#### EXERCISE DETAILS:
Restate the data exactly, with nothing altered.

▬▬▬▬▬▬

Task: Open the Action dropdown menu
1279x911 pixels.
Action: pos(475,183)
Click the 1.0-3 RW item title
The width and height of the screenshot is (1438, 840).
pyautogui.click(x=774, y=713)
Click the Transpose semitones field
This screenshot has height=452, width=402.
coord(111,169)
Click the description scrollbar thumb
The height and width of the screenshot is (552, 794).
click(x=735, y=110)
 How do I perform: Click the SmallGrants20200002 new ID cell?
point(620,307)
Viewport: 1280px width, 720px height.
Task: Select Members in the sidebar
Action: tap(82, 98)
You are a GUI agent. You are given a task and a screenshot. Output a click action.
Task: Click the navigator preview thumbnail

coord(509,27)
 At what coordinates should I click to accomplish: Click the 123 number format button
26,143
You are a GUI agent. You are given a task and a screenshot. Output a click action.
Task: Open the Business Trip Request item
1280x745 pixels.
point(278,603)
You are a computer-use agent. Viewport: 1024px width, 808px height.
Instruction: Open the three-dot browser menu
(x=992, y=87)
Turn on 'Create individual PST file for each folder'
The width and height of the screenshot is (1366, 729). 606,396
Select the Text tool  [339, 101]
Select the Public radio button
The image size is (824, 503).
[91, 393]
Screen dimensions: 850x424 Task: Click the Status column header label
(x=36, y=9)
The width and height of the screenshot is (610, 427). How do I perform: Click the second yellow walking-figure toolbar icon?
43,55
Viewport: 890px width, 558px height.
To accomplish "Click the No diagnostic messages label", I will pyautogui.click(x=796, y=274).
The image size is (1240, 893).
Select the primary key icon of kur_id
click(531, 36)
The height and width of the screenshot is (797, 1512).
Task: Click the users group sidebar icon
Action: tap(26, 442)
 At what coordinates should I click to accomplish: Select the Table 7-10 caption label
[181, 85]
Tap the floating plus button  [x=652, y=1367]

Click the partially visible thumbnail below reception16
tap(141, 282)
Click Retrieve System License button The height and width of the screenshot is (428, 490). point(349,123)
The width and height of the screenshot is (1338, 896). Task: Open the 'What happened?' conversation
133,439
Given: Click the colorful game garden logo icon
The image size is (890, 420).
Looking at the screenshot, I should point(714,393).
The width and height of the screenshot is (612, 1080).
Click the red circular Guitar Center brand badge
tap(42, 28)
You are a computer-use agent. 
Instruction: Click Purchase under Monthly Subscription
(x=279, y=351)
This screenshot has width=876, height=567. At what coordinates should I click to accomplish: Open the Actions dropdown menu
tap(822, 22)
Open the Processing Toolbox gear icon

▬▬▬▬▬▬

#### EXERCISE RESULT:
Task: Open the Action dropdown menu
1279x911 pixels.
Action: pos(475,183)
Click the 1.0-3 RW item title
The width and height of the screenshot is (1438, 840).
pyautogui.click(x=774, y=713)
Click the Transpose semitones field
This screenshot has height=452, width=402.
coord(111,169)
Click the description scrollbar thumb
The height and width of the screenshot is (552, 794).
click(x=735, y=110)
 How do I perform: Click the SmallGrants20200002 new ID cell?
point(620,307)
Viewport: 1280px width, 720px height.
Task: Select Members in the sidebar
Action: tap(82, 98)
You are a GUI agent. You are given a task and a screenshot. Output a click action.
Task: Click the navigator preview thumbnail

coord(509,27)
 At what coordinates should I click to accomplish: Click the 123 number format button
26,143
You are a GUI agent. You are given a task and a screenshot. Output a click action.
Task: Open the Business Trip Request item
1280x745 pixels.
point(278,603)
You are a computer-use agent. Viewport: 1024px width, 808px height.
Instruction: Open the three-dot browser menu
(x=992, y=87)
Turn on 'Create individual PST file for each folder'
The width and height of the screenshot is (1366, 729). 606,396
Select the Text tool  [339, 101]
Select the Public radio button
The image size is (824, 503).
[91, 393]
Screen dimensions: 850x424 Task: Click the Status column header label
(x=36, y=9)
The width and height of the screenshot is (610, 427). How do I perform: Click the second yellow walking-figure toolbar icon?
43,55
Viewport: 890px width, 558px height.
To accomplish "Click the No diagnostic messages label", I will pyautogui.click(x=796, y=274).
The image size is (1240, 893).
Select the primary key icon of kur_id
click(531, 36)
The height and width of the screenshot is (797, 1512).
Task: Click the users group sidebar icon
Action: tap(26, 442)
 At what coordinates should I click to accomplish: Select the Table 7-10 caption label
[181, 85]
Tap the floating plus button  [x=652, y=1367]

Click the partially visible thumbnail below reception16
tap(141, 282)
Click Retrieve System License button The height and width of the screenshot is (428, 490). point(349,123)
The width and height of the screenshot is (1338, 896). Task: Open the 'What happened?' conversation
133,439
Given: Click the colorful game garden logo icon
The image size is (890, 420).
Looking at the screenshot, I should point(714,393).
The width and height of the screenshot is (612, 1080).
Click the red circular Guitar Center brand badge
tap(42, 28)
You are a computer-use agent. 
Instruction: Click Purchase under Monthly Subscription
(x=279, y=351)
This screenshot has width=876, height=567. At what coordinates should I click to accomplish: Open the Actions dropdown menu
tap(822, 22)
Open the Processing Toolbox gear icon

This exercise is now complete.